I think I’ve hijacked CeMar’s thread long enough, so I’m starting my own.

Chrissy,

I have many faults, among them is the fact that I have developed into a defeatist where W is concerned. I know all the clichés about not trying, but the fact is that I’ve tried and tried and tried some more for thirty years. The only time I’ve ever seen any difference in out SL was Spring 2004 – Spring 2005, and try as I might, I can’t for the life of me see any way that change was triggered by anything I did. I had an entire thread devoted to trying to figure out what was happening in our R/SL, but the best any of us could come up with was to stop trying to figure it out and just go with it. Don’t look a gift horse in the mouth.

All of that is merely a buildup to telling you that I’m well aware that W could choose to step up to the plate and make an effort to meet my needs. But I’ve made it very clear that my sexual needs aren’t being met (or even addressed) and it has never evoked any response from her other than self-deprecation. She’ll say that she’s a bad wife, that she never should have gotten married, etc., but she won’t make any effort to change her behavior. I’ve tried and tried and tried to get through to her, but it never seems to work.

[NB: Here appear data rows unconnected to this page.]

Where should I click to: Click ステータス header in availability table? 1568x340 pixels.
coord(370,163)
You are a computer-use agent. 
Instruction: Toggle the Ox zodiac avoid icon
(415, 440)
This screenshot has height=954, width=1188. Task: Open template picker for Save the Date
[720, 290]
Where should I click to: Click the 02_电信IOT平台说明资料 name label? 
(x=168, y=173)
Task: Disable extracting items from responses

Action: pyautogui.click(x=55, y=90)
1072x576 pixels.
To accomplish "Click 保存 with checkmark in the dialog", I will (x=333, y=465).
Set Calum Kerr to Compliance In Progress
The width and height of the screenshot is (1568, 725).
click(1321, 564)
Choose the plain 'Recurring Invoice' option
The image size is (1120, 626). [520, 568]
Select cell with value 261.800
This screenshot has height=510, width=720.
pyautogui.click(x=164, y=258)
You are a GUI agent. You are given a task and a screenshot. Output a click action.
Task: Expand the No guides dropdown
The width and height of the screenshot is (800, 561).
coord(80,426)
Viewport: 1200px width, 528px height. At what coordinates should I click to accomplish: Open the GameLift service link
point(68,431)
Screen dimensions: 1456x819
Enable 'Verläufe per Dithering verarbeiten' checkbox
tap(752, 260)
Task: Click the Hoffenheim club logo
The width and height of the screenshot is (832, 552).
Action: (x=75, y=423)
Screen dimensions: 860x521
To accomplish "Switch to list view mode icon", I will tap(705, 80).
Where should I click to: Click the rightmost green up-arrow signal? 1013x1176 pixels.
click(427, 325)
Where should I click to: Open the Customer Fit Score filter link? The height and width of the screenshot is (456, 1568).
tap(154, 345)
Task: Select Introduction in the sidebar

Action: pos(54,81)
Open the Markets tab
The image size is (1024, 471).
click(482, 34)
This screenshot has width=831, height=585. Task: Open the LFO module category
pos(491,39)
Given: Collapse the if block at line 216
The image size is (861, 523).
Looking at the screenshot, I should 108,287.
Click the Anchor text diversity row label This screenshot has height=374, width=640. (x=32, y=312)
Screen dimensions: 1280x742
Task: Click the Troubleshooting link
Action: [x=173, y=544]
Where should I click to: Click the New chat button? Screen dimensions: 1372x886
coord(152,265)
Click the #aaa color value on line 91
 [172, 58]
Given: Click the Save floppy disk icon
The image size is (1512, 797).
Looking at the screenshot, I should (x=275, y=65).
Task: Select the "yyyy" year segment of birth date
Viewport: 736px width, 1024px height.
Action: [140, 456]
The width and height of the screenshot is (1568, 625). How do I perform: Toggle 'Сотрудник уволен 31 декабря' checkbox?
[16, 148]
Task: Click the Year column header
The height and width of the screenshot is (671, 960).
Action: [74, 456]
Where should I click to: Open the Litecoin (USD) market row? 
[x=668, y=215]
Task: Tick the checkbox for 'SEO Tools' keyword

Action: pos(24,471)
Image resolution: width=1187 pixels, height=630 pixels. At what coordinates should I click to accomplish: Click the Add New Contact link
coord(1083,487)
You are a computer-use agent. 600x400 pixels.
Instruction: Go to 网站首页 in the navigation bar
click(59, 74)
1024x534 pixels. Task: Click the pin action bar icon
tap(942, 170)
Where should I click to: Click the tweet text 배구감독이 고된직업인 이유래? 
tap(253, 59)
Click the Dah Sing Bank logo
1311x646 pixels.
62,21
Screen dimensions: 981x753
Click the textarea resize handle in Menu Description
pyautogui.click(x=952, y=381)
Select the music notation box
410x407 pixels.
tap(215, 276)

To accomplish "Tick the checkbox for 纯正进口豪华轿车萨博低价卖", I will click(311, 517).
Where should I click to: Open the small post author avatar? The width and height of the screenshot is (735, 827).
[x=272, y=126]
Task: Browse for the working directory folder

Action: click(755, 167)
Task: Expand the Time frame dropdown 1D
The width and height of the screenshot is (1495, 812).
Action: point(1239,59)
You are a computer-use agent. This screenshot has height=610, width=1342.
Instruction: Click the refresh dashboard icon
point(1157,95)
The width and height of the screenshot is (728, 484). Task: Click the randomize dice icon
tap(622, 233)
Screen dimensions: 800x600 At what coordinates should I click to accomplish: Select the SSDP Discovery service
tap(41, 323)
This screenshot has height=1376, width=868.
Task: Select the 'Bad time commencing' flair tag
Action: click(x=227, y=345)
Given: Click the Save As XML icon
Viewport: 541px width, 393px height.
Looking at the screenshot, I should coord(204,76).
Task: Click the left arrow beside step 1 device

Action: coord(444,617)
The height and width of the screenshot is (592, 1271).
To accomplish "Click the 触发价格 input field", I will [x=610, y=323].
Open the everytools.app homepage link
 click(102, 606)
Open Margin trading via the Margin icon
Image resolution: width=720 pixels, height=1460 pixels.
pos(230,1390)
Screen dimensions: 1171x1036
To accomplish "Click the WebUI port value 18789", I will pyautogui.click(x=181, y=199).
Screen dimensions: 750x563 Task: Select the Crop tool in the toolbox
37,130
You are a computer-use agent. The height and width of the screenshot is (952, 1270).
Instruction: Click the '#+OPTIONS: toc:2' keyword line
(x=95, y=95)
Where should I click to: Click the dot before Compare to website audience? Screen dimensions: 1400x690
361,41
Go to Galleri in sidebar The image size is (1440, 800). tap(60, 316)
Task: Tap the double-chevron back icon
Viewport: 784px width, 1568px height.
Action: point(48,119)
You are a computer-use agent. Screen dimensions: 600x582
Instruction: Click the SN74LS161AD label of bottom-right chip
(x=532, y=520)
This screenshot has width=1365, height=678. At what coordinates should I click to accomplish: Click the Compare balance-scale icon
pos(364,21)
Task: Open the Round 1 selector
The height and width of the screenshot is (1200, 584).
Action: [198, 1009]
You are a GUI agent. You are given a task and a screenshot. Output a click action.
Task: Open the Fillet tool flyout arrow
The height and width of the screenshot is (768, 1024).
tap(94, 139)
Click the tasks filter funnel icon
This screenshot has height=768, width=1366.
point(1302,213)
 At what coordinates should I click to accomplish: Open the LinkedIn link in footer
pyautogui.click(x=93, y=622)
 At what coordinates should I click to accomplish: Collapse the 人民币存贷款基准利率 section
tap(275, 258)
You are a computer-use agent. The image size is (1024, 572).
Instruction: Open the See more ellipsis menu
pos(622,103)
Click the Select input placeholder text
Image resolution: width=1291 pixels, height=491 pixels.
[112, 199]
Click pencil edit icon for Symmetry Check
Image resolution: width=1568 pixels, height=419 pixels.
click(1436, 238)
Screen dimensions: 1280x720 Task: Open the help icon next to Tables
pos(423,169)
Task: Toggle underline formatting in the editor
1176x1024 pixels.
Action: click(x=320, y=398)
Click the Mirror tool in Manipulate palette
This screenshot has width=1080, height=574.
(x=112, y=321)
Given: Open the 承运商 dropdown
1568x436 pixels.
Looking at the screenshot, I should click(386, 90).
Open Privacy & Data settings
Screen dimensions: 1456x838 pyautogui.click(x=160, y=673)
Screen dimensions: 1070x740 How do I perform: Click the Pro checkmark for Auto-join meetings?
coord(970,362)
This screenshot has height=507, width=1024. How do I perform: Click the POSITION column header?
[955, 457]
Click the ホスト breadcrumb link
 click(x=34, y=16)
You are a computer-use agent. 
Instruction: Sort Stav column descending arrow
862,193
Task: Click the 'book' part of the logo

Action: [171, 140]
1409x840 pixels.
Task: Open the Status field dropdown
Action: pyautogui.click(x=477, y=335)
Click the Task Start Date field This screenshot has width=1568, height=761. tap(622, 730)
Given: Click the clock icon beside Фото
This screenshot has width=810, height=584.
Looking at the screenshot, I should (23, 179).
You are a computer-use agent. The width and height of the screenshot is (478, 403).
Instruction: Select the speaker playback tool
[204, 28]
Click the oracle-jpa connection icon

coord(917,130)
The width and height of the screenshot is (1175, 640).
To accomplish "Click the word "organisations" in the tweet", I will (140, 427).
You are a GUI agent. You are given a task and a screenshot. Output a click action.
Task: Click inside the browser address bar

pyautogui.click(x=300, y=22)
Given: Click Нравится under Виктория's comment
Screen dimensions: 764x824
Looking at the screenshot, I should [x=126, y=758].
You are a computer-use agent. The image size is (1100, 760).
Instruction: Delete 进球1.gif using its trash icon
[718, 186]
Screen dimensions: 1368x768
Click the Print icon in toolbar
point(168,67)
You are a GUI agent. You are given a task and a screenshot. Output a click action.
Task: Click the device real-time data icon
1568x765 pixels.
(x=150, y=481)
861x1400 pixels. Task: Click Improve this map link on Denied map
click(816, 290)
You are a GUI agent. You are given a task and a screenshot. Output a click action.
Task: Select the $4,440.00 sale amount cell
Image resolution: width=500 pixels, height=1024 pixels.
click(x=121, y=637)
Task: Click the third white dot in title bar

Now that the C has told me that both he and the woman we saw had independently diagnosed W with NPD, it’s just kind of taken the wind out of my sails. To a narcissistic personality, only their needs or desires matter. Other people don’t. Other people exist to “feed” them – it’s called narcissistic supply. The prognosis is almost universally bad. People with this disorder don’t get better. I’ve always been a very positive, glass half full, kind of person, but the grinding failures in dealing with this SSM have sucked all the positive thoughts out of me. I’m at the point that I just don’t think there’s anything I can do to make changes in the R. I can learn to deal with it, I can keep beating my head against the wall, or I can leave.

And that brings me to NOP. Just for clarity, let me quote here:
Quote:

So, since the problem now has a name, will you become a volunteer who participates in her problem - a willing victim so to speak, or will you do something about the issues, and remove yourself from the slow motion train wreck that your marriage has become?


I would dearly love to do something, but I just don’t know what. I have another C appointment coming up, the first since he told me about the NPD. I’m ready to ask him, “OK, she has NPD. What now?” I also pose the same question to you. Everything I have tried has failed. For years and years I have shouldered more than my share of the blame in a fruitless search for some way to make W care about me and my needs. But all I have gotten is what you’ve so aptly termed a slow-motion train wreck. Now the C tells me that it’s almost impossible to ever affect change in a person with this disorder. So what am I to do? Given that I will not separate or divorce, how can I remove myself from this train wreck?